Chronic Disease: Heart failure hospitalization and mortality rates drop between 1998 and 2008

The heart failure (HF) hospitalization rate declined by 29.5 percent between 1998 and 2007, according to a national study by Jersey Chen, M.D., and a team of researchers from Yale and Harvard. The drop in HF hospitalization rates took place in all race and gender categories, with black men having the lowest rate of decline. However, HF hospitalization rates decreased significantly faster than the national mean in 16 States and significantly slower in 3 States. Overall HF mortality rates, adjusted for patient risk factors such as older age, ischemic heart disease, and hypertension, also declined from 31.7 percent in 1999 to 29.6 percent in 2008. One-year mortality rates declined significantly in four States, but rose in 5 States.

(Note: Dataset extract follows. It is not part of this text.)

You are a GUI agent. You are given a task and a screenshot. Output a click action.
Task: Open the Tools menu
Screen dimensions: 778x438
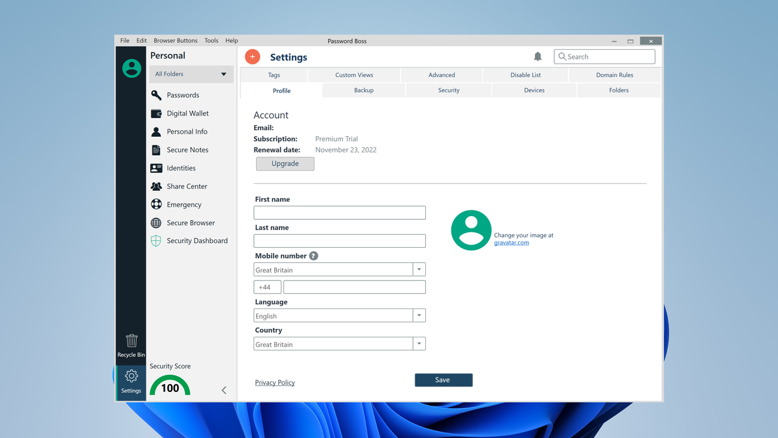click(x=211, y=40)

During the study period, there were changes in risk factors and clinical practice patterns that may explain the decline in HF hospitalizations, note the authors. For example, coronary heart disease has declined over time. Also, control of high blood pressure has improved modestly over time. Changes in secondary prevention (e.g., use of beta blockers or other medications) may reduce HF exacerbations leading to hospitalizations. Finally, trends favoring outpatient rather than inpatient management of HF may also have had an impact. The study included 55,097,390 fee-for-service Medicare beneficiaries hospitalized between 1998 and 2008 with a principal discharge diagnosis of HF. The study was supported in part by the Agency for Healthcare Research and Quality (HS18781).

See "National and regional trends in heart failure hospitalization and mortality rates for Medicare beneficiaries" by Jersey Chen, M.D., Sharon-Lise T. Normand, Ph.D., Yun Wang, Ph.D., and Harlan M. Krumholz, M.D., in the October 2011 Journal of the American Medical Association 306(15), pp. 1669-1678, 2011.